Sendo assim, não nos resta outra alternativa
que reverenciarmos o preparo técnico e nossas armas, via valorização de nossa biodiversidade vilipendiada, o conhecimento biológico na saúde, entre outras
áreas, e irmos para a luta denunciando o ataque à nossa profissão, resgatando a
economia verdadeira e a ecossoberania nacional. Os indicadores ambientais nunca
estiveram tão de nosso lado. Existem milhares de espécies em via de extinção, e
isso agora ninguém mais pode negar. As mudanças climáticas de origem da
economia “business a usual” também são incontestáveis. Os ecossistemas e os
biomas brasileiros devem ser melhor estudados, manejados e mantidos, também
gerando renda quando possível, de forma sustentável, combatendo-se as
monoculturas, inclusive as pesquisas que as incrementam. Os cursos de água e a
atmosfera necessitam estudos com bioindicadores e monitoramentos, bem como a saúde
humana depende da saúde ambiental.
Temos várias espécies desconhecidas para
a Ciência. Algumas estarão desaparecendo embaixo de um megaempreendimento, sem
sequer sabermos de sua existência. Temos, por exemplo, cinco mil espécies de
plantas alimentícias e de outros tantos usos que dependem de biólogos,
agrônomos, nutricionistas e outros profissionais para seu maior desenvolvimento
aqui, já que dezenas delas já são alvo de biopirataria e fazem parte
privilegiada da economia de outros países. Os diferentes órgãos de saúde e de
meio ambiente devem valorizar este tema, que depende do conhecimento do biólogo.

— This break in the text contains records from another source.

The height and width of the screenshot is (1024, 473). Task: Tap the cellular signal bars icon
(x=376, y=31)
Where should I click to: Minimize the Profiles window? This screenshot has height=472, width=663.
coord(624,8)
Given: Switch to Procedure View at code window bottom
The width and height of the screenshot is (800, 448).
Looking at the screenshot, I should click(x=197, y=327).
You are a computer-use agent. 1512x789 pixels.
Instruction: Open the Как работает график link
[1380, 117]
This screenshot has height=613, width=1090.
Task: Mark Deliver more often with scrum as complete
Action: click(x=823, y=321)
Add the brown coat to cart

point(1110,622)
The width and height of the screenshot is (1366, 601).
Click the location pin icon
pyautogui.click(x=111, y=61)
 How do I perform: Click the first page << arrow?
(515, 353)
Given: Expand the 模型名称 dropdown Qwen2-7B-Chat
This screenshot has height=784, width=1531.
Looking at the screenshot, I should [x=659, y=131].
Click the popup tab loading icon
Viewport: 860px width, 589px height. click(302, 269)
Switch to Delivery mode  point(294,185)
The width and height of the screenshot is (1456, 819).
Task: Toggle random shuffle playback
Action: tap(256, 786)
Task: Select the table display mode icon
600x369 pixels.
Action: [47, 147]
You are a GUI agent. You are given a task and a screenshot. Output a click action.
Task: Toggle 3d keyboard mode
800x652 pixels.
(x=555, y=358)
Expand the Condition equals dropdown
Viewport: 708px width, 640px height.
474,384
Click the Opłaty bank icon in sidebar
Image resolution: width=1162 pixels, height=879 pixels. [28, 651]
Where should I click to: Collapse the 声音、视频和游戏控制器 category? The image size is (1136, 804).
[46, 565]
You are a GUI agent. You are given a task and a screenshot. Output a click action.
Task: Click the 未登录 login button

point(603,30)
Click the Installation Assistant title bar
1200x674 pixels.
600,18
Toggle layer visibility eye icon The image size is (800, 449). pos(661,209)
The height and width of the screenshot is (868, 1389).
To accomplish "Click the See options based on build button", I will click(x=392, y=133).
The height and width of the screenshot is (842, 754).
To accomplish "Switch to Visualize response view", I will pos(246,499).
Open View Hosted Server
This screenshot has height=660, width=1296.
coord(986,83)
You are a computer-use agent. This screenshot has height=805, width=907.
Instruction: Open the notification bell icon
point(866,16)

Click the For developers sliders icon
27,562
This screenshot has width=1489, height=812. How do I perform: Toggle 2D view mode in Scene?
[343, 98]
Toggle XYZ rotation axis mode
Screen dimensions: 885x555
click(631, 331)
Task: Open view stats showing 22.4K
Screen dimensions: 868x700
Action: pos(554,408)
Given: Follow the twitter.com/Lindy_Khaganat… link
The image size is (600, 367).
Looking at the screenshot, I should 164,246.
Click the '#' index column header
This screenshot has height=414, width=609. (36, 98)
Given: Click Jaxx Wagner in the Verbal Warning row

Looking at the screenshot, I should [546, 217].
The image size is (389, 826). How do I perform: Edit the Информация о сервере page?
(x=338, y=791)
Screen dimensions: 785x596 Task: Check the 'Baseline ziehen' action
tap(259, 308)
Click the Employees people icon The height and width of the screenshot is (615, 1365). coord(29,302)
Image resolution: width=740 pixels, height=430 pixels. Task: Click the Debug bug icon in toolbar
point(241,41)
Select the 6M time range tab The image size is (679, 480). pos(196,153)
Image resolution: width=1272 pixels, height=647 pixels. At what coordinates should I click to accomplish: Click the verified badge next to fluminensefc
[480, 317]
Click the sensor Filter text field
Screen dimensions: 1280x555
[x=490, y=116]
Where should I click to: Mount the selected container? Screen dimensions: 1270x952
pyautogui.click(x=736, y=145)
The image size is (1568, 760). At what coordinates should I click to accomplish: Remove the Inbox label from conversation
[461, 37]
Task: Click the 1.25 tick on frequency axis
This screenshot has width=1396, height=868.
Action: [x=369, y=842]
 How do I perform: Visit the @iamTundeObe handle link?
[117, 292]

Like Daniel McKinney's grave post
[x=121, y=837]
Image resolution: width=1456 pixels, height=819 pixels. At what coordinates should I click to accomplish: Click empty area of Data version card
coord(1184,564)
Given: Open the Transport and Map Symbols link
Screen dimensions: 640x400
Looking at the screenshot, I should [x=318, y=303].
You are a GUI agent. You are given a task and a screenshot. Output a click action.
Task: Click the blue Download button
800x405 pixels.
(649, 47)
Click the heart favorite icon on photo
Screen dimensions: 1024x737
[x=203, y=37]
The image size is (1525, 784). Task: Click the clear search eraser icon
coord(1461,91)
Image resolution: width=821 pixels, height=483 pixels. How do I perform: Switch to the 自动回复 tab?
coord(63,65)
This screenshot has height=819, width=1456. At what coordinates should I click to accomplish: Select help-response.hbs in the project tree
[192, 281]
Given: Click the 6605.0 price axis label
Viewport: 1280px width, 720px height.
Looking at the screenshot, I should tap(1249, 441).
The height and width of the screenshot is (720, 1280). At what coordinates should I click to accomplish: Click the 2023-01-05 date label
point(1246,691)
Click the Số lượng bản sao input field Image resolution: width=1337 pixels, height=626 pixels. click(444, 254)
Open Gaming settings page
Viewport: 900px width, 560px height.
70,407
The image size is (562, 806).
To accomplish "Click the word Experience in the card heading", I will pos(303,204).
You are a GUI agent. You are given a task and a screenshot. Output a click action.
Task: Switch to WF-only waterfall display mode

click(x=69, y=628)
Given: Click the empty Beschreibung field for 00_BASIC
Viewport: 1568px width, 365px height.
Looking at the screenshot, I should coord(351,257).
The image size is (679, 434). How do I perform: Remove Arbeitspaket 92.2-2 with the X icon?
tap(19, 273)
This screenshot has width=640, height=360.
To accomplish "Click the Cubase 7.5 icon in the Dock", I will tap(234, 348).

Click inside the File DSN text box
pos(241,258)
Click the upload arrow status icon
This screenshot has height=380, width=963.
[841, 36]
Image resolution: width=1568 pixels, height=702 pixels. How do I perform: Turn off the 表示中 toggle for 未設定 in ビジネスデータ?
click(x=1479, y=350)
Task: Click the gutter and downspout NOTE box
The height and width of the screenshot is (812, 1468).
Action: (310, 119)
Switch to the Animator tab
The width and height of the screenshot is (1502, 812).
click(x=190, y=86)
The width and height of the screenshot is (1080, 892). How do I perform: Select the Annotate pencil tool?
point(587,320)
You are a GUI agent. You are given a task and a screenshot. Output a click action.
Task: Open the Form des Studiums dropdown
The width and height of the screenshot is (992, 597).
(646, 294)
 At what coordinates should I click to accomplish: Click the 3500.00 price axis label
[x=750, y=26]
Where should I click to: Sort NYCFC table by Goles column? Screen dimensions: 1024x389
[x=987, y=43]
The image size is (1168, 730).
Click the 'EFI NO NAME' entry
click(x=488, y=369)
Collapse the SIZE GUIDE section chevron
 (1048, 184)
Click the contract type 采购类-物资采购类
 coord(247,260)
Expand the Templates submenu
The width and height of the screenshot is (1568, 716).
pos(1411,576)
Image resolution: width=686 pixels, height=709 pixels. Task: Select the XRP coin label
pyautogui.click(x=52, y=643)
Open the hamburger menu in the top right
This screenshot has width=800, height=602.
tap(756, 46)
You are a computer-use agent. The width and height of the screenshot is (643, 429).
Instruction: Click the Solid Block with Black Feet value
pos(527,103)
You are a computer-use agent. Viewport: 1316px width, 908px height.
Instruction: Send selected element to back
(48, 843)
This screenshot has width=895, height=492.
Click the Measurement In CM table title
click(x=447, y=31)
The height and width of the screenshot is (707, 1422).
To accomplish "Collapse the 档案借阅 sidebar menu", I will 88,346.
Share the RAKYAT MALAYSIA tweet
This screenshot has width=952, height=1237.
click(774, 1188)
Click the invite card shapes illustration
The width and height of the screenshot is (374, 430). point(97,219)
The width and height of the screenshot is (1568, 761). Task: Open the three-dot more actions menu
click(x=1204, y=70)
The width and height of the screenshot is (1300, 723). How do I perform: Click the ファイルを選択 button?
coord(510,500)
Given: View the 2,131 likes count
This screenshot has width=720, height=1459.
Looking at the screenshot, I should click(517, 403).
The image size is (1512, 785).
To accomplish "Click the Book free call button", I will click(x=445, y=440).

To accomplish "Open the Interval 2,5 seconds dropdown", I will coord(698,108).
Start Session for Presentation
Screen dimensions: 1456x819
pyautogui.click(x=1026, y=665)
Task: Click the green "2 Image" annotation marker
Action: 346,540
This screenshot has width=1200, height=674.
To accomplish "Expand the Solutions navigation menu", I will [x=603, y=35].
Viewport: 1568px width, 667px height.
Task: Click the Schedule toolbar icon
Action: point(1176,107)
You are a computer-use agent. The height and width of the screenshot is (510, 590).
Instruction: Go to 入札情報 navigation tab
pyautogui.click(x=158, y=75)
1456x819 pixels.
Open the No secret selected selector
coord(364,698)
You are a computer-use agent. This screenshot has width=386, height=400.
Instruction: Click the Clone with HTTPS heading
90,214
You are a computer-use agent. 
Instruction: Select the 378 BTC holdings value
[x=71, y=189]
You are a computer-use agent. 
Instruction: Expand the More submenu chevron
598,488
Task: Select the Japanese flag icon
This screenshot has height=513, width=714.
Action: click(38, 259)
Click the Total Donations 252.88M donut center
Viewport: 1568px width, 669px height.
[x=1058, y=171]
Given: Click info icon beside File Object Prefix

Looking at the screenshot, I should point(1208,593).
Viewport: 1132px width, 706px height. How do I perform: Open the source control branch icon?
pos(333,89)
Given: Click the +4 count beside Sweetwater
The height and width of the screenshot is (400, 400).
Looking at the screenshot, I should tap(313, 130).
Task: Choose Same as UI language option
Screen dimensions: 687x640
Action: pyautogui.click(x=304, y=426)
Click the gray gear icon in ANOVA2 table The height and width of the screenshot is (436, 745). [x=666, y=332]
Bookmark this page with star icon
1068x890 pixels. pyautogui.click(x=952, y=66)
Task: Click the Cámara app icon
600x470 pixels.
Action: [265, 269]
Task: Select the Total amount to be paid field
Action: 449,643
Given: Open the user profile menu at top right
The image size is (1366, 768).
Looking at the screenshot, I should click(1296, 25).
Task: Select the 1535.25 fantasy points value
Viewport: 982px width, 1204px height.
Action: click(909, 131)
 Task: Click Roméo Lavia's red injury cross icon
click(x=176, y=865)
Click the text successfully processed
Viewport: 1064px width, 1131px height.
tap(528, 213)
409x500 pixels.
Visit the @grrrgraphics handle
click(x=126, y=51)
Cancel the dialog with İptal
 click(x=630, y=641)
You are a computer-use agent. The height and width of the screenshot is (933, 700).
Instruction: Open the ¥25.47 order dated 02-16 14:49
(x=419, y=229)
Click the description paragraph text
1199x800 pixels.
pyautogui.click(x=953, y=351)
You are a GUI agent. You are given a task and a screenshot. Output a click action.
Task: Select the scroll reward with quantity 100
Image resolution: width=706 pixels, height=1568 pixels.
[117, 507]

O trabalho técnico não deve se curvar ao assédio moral, situação que é considerada crime, pois representa tentativa de impor o silêncio a este profissional que defende a vida. Situações que
acontecem rotineiramente devem ser colocadas para fora e denunciadas, inclusive
com processos na Justiça. Nisso, é necessário que não se tenha medo de delatar
este tipo de ação no serviço público e também privado, em especial
nos órgãos ambientais. Os chefes das pastas ambientais em todos os âmbitos, que
tentam impor aos profissionais da área ambiental sua ingerência política, devem
receber um basta de parte da Justiça. E os profissionais que trabalham na área
técnica devem ter estabilidade, via realização de concursos, para que possam
exercer de sã consciência sua profissão.
Mas para isso, o tratamento destes temas e a superação desta situação de estrangulamento da profissão, num dos momentos de maior necessidade, os Conselhos Federal e Regionais de Biologia, os Sindicatos de Biólogos e outras
agremiações, organizações ou articulações tornam-se fundamentais para que o
biólogo consiga exercer sua profissão, plenamente, com dignidade e alegria.